Not only must the substance of a foreign standard meet or exceed the level of protection offered by the U.S. standard, but we must also look at the foreign regulatory system itself. For example, we must ensure that the foreign country allows public access to information about its regulatory activities so that the public can conduct an independent verification of on-going equivalence.
A key element of the U.S. regulatory system that ensures consumer confidence in the safety of our food is the public's ability to obtain access to information about the enforcement activities of agencies like USDA and FDA. In order for U.S. consumers to maintain confidence in the safety provided by an "equivalent" sanitary measure, the foreign system must allow public access to information about its regulatory activities -- either through mechanisms readily accessible to U.S. consumers through the foreign government or through the U.S. government -- so that U.S. consumers can verify that the foreign government's activities prevent adulterated products from being exported into the United States. The Freedom of Information Act ("FOIA") is an important safeguard to assuring that our food supply is safe because it allows the American public and press to find out what agencies like USDA and FDA are up to and to hold our public officials accountable for their actions. No equivalence determination should be reached unless the foreign system allows the public independently to verify adequacy through a FOIA-type procedure.

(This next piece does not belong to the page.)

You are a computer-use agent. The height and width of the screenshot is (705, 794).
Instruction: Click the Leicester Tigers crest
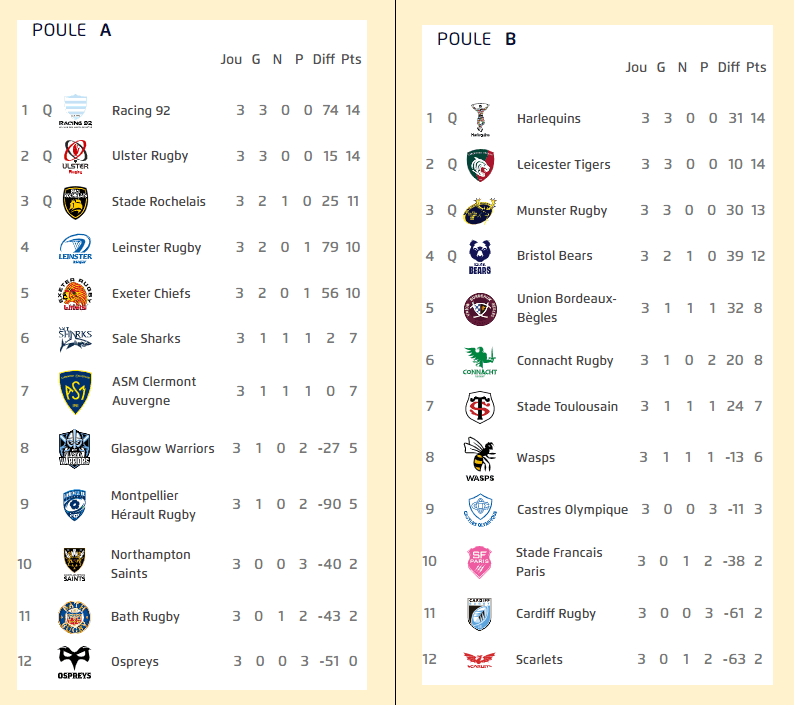480,165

The SPS Agreement puts tremendous pressure on federal agencies to move toward uniform global standards through international standard-setting and equivalence determinations. The counter pressure to this is our domestic, democratically-accountable policy making process. If United States citizens are to continue to have a role in development of the standards governing the safety of the foods we eat -- as we must, under our domestic laws -- agencies must notify us and offer us the opportunity to comment on policy proposals as they are being developed, not after the fact. We must continue to put pressure on agencies to include us in the process, and I urge each of you to participate.